Start of Block
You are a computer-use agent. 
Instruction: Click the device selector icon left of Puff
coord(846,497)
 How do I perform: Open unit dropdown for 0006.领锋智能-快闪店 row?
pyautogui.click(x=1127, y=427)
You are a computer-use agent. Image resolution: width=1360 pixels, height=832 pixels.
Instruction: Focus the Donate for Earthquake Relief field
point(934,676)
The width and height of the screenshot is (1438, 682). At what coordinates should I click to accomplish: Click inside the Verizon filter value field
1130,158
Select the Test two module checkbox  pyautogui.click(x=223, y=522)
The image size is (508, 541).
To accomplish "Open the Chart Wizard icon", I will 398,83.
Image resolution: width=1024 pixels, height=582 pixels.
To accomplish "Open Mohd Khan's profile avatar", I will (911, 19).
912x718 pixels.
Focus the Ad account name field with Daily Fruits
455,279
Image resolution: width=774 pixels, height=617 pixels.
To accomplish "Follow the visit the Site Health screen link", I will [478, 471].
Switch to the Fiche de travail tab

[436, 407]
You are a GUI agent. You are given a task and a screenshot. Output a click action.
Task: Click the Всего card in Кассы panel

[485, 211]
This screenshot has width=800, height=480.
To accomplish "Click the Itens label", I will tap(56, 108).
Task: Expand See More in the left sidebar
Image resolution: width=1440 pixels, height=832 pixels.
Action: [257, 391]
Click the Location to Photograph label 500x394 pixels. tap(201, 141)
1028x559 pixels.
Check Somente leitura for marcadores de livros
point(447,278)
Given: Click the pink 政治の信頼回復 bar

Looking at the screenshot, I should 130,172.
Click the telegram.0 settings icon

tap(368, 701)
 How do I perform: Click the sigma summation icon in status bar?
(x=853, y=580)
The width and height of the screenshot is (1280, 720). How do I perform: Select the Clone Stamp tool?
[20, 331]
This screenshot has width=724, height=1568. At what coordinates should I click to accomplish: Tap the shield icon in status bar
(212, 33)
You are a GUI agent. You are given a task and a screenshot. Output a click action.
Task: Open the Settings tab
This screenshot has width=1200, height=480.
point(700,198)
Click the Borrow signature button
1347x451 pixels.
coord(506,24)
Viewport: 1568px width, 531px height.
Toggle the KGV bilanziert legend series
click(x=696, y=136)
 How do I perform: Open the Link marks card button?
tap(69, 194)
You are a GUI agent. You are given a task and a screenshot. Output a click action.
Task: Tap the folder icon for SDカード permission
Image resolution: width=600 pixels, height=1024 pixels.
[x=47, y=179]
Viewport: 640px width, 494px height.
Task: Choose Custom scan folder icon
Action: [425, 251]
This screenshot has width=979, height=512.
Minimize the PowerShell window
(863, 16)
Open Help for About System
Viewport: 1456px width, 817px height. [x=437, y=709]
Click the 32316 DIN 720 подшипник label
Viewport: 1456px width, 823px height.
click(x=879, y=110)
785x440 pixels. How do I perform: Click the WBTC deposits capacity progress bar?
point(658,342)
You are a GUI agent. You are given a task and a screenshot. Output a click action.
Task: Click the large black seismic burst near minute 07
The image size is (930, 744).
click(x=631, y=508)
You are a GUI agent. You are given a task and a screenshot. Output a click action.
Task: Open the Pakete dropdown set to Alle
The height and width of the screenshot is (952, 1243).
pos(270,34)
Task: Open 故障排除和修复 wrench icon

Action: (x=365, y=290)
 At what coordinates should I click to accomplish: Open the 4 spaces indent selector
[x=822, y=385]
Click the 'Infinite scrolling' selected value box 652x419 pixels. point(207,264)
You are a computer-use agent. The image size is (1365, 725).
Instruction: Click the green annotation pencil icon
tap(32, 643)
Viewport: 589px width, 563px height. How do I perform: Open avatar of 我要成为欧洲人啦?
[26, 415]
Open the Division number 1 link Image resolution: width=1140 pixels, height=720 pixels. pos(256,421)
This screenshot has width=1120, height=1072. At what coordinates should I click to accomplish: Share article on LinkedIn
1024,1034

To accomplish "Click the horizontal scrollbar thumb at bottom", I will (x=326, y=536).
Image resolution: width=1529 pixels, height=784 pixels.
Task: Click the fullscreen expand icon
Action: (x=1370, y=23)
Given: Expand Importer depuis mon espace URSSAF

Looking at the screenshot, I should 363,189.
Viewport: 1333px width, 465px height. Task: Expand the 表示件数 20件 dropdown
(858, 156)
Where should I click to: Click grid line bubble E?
End of Block
WHAT YOU NEED TO DO: In the reply, include exactly the lines from the beginning of the entries above through the line holding "You are a computer-use agent. Image", and nothing besides.

ANSWER BOX:
You are a computer-use agent. 
Instruction: Click the device selector icon left of Puff
coord(846,497)
 How do I perform: Open unit dropdown for 0006.领锋智能-快闪店 row?
pyautogui.click(x=1127, y=427)
You are a computer-use agent. Image resolution: width=1360 pixels, height=832 pixels.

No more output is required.